The following additional options are available:
- --input
- --output
-
Filenames for input and output. "-" means stdio. Useful to trigger TSV mode (
--from_tsv
and--to_tsv
). - --from_tsv
- --to_tsv
-
Use tabs instead of commas as the delimiter. When csv has the input or output filenames available, this is inferred when they end with
.tsv
. To disable this dwimmery, you may say--to_tsv=0
and--from_tsv=0
.
SEE ALSO
AUTHOR
Gaal Yahas <gaal@forum2.org>
THANKS
nothingmuch, gphat, and t0m
BUGS
Please report any bugs or feature requests to bug-app-csv at rt.cpan.org
, or through the web interface at http://rt.cpan.org/NoAuth/ReportBug.html?Queue=App-CSV. I will be notified, and then you'll automatically be notified of progress on your bug as I make changes.

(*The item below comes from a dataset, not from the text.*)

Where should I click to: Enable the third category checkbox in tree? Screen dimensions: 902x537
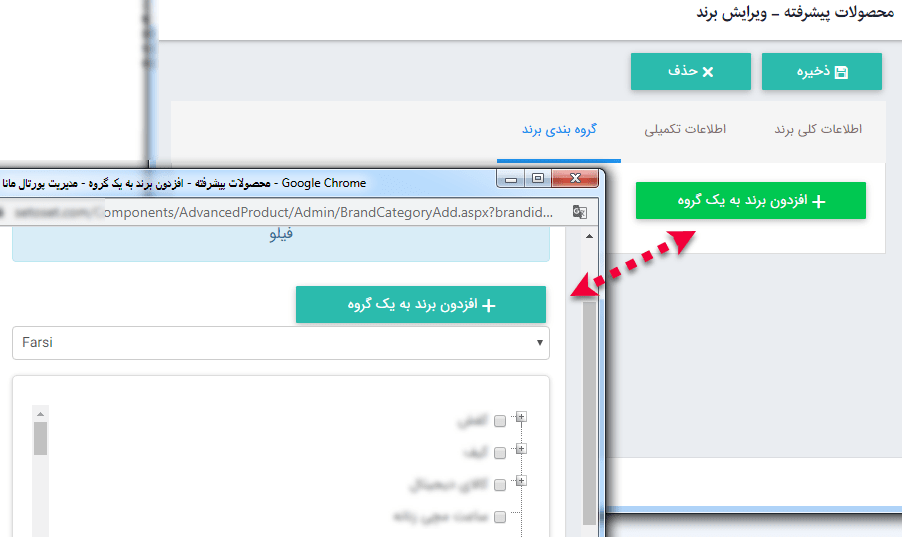[x=500, y=486]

You're also invited to work on a patch. The source repo is at
git://github.com/gaal/app-csv.git
http://github.com/gaal/app-csv/tree/master
COPYRIGHT (The "MIT" License)
Copyright 2009 Gaal Yahas.
Permission is hereby granted, free of charge, to any person obtaining a copy of this software and associated documentation files (the "Software"), to deal in the Software without restriction, including without limitation the rights to use, copy, modify, merge, publish, distribute, sublicense, and/or sell copies of the Software, and to permit persons to whom the Software is furnished to do so, subject to the following conditions:
The above copyright notice and this permission notice shall be included in all copies or substantial portions of the Software.

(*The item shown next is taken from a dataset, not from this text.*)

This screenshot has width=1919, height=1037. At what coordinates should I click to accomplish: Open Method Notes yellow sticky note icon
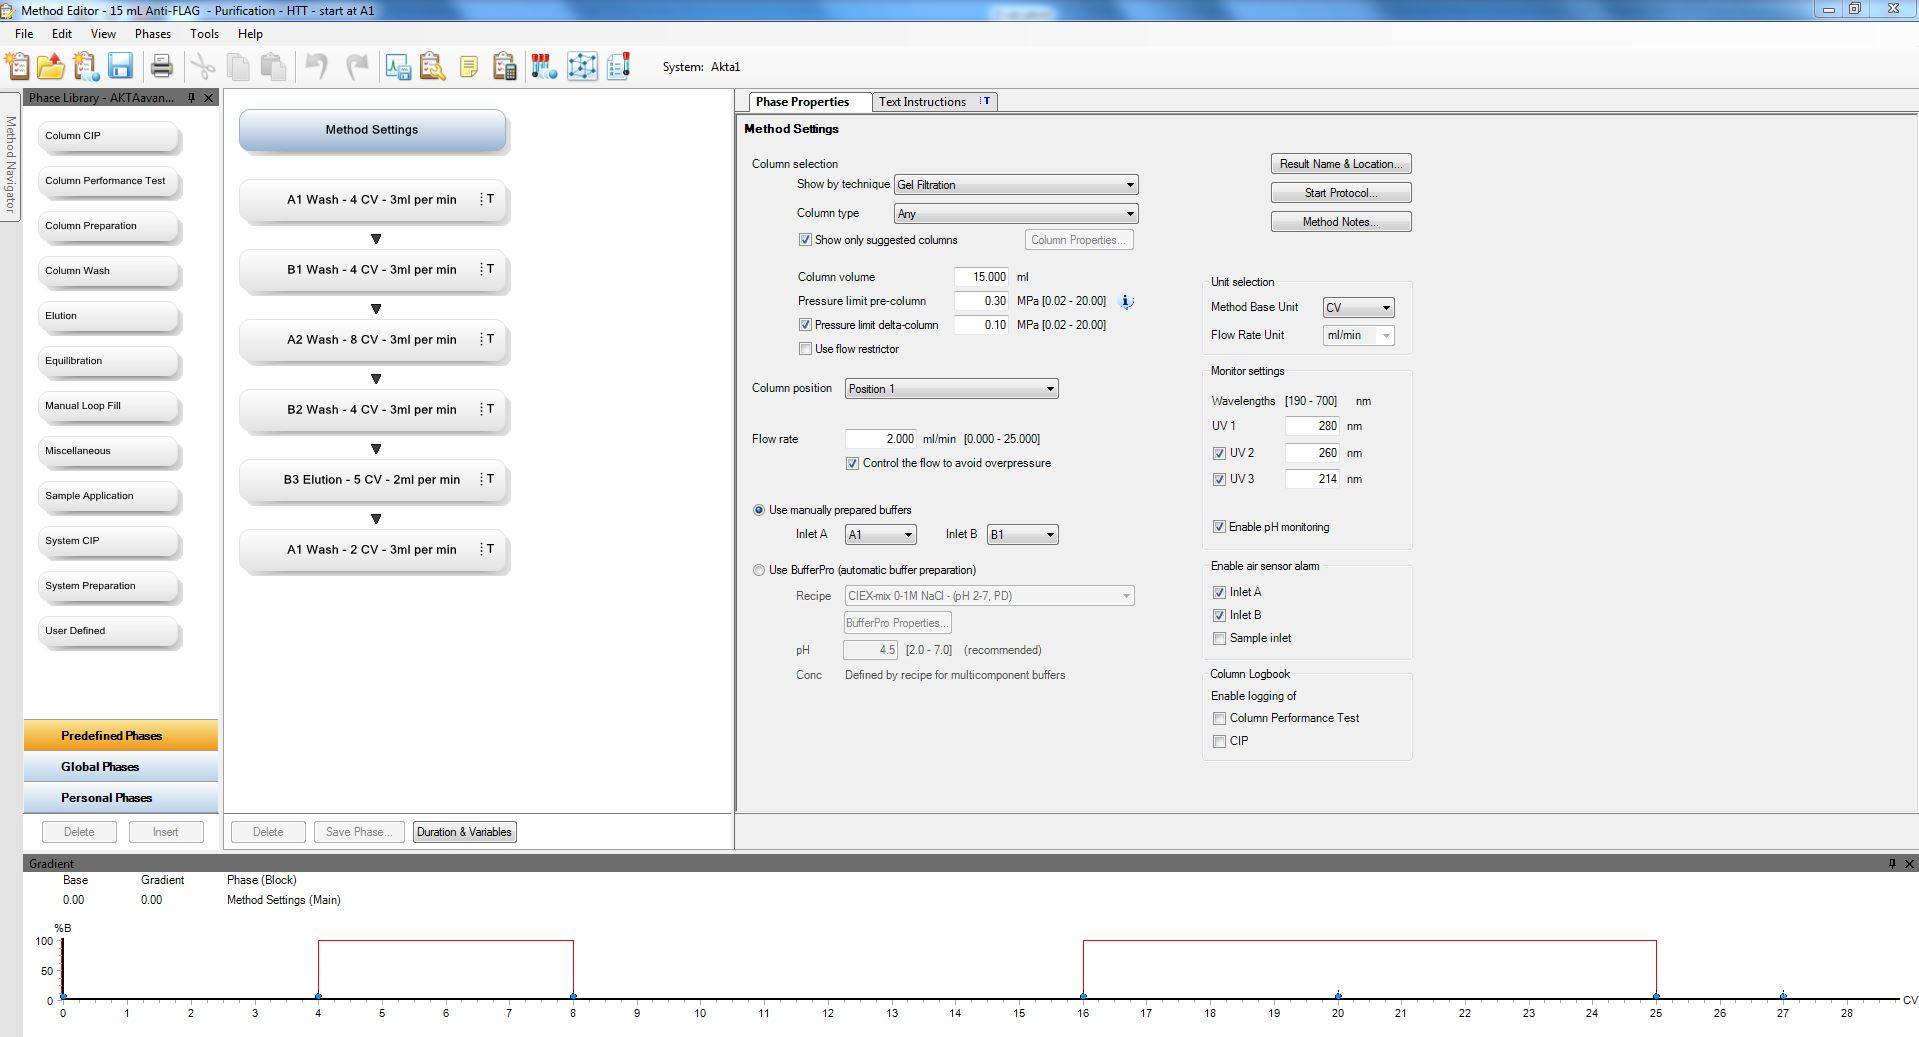pyautogui.click(x=468, y=67)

THE SOFTWARE IS PROVIDED "AS IS", WITHOUT WARRANTY OF ANY KIND, EXPRESS OR IMPLIED, INCLUDING BUT NOT LIMITED TO THE WARRANTIES OF MERCHANTABILITY, FITNESS FOR A PARTICULAR PURPOSE AND NONINFRINGEMENT. IN NO EVENT SHALL THE AUTHORS OR COPYRIGHT HOLDERS BE LIABLE FOR ANY CLAIM, DAMAGES OR OTHER LIABILITY, WHETHER IN AN ACTION OF CONTRACT, TORT OR OTHERWISE, ARISING FROM, OUT OF OR IN CONNECTION WITH THE SOFTWARE OR THE USE OR OTHER DEALINGS IN THE SOFTWARE.